What is required: Entries follow. Give back exactly the lines starting at the one containing "Screenshot is 359x2576." and ending at the one containing "Statistiche (555, 2556)", and no other lines.

Exercise inputs:
*** Begin section ***

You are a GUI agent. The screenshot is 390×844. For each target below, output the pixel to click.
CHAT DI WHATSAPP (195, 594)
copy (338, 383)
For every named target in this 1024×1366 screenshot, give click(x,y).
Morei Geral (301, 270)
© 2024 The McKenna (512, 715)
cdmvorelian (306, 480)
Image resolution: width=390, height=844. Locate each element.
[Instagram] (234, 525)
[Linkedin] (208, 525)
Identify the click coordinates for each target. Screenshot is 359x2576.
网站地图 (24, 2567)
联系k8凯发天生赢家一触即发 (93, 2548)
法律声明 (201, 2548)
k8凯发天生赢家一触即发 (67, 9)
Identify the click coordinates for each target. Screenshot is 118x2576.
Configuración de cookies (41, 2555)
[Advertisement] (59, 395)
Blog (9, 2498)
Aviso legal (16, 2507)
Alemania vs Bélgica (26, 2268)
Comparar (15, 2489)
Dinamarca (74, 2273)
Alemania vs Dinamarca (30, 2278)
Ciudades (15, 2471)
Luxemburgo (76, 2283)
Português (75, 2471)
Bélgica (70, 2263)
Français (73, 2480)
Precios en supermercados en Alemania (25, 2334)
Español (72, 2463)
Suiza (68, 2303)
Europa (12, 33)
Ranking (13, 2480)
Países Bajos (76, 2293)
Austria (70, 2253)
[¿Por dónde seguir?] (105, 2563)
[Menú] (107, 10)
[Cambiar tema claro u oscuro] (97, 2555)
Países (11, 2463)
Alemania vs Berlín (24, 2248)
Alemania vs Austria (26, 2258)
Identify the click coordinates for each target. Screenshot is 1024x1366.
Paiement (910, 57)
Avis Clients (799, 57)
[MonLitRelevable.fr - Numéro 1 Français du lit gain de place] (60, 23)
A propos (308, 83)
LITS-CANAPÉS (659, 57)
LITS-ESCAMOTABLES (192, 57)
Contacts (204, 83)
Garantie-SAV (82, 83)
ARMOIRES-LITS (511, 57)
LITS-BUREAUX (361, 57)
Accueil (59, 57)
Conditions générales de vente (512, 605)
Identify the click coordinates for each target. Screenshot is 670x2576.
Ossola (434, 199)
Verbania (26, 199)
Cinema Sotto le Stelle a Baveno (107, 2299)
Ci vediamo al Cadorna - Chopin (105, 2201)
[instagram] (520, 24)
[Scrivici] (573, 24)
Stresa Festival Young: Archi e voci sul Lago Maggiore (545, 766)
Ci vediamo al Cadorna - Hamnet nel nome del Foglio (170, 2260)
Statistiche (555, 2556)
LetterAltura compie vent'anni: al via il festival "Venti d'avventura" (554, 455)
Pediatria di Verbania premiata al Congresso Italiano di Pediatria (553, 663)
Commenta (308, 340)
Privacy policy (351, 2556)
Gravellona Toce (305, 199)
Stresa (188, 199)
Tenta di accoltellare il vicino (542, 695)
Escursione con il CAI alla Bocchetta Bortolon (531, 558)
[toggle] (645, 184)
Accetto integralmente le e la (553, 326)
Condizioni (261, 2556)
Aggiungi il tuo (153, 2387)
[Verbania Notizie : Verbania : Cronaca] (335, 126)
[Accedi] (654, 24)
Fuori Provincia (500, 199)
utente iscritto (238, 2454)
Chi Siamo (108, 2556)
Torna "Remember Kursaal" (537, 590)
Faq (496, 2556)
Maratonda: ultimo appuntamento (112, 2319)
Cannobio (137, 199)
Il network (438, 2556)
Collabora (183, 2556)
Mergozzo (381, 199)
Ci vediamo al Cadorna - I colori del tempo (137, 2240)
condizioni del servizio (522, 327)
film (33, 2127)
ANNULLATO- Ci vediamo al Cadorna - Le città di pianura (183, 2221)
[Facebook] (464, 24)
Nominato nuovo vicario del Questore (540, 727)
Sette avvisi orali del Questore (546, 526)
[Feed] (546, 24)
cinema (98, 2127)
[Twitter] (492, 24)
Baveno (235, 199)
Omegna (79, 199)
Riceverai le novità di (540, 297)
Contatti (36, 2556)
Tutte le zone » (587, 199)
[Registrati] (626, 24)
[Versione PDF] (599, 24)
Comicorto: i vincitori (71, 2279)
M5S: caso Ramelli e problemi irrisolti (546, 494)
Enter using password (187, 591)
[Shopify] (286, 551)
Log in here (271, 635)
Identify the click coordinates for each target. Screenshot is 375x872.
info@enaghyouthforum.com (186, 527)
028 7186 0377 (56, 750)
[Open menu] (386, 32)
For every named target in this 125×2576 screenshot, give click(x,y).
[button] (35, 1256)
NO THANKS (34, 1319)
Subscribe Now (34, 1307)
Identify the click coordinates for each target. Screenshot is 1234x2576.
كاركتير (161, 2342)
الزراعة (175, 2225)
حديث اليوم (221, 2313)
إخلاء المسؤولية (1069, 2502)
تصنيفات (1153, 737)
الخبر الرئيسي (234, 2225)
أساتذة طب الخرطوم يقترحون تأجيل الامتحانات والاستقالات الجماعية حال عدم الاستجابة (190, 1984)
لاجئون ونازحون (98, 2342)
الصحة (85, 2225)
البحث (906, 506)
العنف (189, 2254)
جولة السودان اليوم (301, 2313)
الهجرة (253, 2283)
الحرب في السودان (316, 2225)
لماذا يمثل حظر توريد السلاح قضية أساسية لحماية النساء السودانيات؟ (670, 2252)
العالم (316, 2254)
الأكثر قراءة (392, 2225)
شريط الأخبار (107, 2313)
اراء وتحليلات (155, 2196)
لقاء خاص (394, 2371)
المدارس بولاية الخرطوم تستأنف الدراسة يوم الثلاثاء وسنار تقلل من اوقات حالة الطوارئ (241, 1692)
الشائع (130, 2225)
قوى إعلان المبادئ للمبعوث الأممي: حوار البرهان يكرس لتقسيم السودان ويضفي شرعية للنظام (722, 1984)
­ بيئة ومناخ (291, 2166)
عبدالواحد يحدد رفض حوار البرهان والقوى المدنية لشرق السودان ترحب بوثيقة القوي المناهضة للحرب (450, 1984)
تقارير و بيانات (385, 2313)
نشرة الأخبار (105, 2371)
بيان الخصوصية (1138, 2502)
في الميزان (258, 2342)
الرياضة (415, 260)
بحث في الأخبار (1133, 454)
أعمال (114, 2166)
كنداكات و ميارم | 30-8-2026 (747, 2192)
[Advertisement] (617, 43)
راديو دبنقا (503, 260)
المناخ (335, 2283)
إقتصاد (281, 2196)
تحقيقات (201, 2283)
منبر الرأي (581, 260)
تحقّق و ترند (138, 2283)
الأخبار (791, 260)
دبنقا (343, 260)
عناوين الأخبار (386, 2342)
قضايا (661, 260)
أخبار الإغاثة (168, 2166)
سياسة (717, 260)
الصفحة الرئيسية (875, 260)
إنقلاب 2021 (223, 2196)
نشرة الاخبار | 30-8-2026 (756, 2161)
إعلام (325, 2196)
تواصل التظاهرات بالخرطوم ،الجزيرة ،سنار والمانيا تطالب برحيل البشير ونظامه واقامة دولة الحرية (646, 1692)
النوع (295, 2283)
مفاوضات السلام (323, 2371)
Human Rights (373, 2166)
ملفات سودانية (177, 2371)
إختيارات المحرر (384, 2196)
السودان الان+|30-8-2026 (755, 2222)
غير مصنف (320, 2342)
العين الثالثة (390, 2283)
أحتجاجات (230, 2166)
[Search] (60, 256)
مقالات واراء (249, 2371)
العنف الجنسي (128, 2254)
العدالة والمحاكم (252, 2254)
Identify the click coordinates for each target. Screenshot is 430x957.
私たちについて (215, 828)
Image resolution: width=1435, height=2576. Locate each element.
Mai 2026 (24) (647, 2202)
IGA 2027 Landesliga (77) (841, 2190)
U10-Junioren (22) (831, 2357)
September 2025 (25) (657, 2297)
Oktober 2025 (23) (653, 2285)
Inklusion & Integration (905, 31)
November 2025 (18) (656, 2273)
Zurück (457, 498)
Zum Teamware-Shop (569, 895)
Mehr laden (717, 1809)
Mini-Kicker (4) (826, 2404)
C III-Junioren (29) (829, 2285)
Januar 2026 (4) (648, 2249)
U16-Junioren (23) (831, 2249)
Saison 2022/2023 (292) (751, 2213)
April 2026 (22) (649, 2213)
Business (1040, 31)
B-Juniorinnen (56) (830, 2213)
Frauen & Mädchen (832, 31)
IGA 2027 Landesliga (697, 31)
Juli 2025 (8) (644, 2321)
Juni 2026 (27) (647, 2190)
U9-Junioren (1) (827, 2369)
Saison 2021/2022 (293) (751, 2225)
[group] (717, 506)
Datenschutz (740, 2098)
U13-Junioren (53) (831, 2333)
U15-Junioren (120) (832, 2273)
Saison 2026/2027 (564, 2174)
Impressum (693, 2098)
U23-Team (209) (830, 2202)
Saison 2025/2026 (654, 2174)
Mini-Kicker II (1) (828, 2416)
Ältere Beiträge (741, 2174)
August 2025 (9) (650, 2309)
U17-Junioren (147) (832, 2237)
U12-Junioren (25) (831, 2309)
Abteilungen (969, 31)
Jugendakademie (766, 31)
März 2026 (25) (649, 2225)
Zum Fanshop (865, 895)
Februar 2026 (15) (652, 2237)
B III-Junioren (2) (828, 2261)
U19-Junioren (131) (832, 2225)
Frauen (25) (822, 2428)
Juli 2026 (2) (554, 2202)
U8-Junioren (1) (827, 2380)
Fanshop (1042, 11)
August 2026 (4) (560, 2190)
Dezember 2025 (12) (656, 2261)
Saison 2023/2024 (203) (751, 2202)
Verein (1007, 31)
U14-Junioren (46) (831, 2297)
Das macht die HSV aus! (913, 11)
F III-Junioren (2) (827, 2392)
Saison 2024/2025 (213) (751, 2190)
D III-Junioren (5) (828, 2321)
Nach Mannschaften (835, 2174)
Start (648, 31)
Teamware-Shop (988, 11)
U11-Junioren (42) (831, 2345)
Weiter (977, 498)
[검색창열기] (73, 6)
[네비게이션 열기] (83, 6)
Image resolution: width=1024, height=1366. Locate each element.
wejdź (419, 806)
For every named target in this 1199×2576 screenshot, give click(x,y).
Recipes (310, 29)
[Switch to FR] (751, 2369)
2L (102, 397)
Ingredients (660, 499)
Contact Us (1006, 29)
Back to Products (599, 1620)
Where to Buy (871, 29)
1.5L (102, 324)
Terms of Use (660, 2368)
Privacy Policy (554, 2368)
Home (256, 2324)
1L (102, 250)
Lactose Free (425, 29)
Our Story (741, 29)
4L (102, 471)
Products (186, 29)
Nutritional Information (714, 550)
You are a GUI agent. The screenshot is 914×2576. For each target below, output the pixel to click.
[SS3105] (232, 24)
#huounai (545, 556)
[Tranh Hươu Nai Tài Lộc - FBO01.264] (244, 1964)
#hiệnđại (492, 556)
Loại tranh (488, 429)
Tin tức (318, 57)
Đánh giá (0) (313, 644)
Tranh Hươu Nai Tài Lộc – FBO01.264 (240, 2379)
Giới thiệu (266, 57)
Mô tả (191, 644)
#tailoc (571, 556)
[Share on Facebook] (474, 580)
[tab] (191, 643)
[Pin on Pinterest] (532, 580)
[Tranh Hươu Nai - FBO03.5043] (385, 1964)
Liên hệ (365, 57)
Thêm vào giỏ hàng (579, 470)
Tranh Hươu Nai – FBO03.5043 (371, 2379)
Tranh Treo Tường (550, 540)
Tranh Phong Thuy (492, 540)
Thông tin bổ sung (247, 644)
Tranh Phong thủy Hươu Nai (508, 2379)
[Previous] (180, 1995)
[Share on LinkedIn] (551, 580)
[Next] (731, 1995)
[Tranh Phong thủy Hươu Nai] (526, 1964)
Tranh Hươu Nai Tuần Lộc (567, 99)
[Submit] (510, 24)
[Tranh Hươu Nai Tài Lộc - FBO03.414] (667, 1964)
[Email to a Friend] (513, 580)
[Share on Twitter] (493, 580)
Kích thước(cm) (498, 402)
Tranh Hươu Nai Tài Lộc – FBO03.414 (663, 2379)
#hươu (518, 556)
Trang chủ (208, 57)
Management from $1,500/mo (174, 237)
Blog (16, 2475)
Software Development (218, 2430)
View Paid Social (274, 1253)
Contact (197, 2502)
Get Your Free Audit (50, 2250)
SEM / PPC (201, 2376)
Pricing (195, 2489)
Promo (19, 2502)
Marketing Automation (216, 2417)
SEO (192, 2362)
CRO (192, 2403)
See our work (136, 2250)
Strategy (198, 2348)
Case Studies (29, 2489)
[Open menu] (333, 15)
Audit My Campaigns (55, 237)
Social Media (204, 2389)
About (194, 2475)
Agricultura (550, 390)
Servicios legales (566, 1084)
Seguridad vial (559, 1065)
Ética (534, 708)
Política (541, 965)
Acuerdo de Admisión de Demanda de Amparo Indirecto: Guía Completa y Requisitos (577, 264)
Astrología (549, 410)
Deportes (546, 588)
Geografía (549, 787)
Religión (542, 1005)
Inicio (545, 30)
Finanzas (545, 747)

*** End section ***

Written answer:
Identify the click coordinates for each target. Screenshot is 359x2576.
网站地图 (24, 2567)
联系k8凯发天生赢家一触即发 (93, 2548)
法律声明 (201, 2548)
k8凯发天生赢家一触即发 (67, 9)
Identify the click coordinates for each target. Screenshot is 118x2576.
Configuración de cookies (41, 2555)
[Advertisement] (59, 395)
Blog (9, 2498)
Aviso legal (16, 2507)
Alemania vs Bélgica (26, 2268)
Comparar (15, 2489)
Dinamarca (74, 2273)
Alemania vs Dinamarca (30, 2278)
Ciudades (15, 2471)
Luxemburgo (76, 2283)
Português (75, 2471)
Bélgica (70, 2263)
Français (73, 2480)
Precios en supermercados en Alemania (25, 2334)
Español (72, 2463)
Suiza (68, 2303)
Europa (12, 33)
Ranking (13, 2480)
Países Bajos (76, 2293)
Austria (70, 2253)
[¿Por dónde seguir?] (105, 2563)
[Menú] (107, 10)
[Cambiar tema claro u oscuro] (97, 2555)
Países (11, 2463)
Alemania vs Berlín (24, 2248)
Alemania vs Austria (26, 2258)
Identify the click coordinates for each target. Screenshot is 1024x1366.
Paiement (910, 57)
Avis Clients (799, 57)
[MonLitRelevable.fr - Numéro 1 Français du lit gain de place] (60, 23)
A propos (308, 83)
LITS-CANAPÉS (659, 57)
LITS-ESCAMOTABLES (192, 57)
Contacts (204, 83)
Garantie-SAV (82, 83)
ARMOIRES-LITS (511, 57)
LITS-BUREAUX (361, 57)
Accueil (59, 57)
Conditions générales de vente (512, 605)
Identify the click coordinates for each target. Screenshot is 670x2576.
Ossola (434, 199)
Verbania (26, 199)
Cinema Sotto le Stelle a Baveno (107, 2299)
Ci vediamo al Cadorna - Chopin (105, 2201)
[instagram] (520, 24)
[Scrivici] (573, 24)
Stresa Festival Young: Archi e voci sul Lago Maggiore (545, 766)
Ci vediamo al Cadorna - Hamnet nel nome del Foglio (170, 2260)
Statistiche (555, 2556)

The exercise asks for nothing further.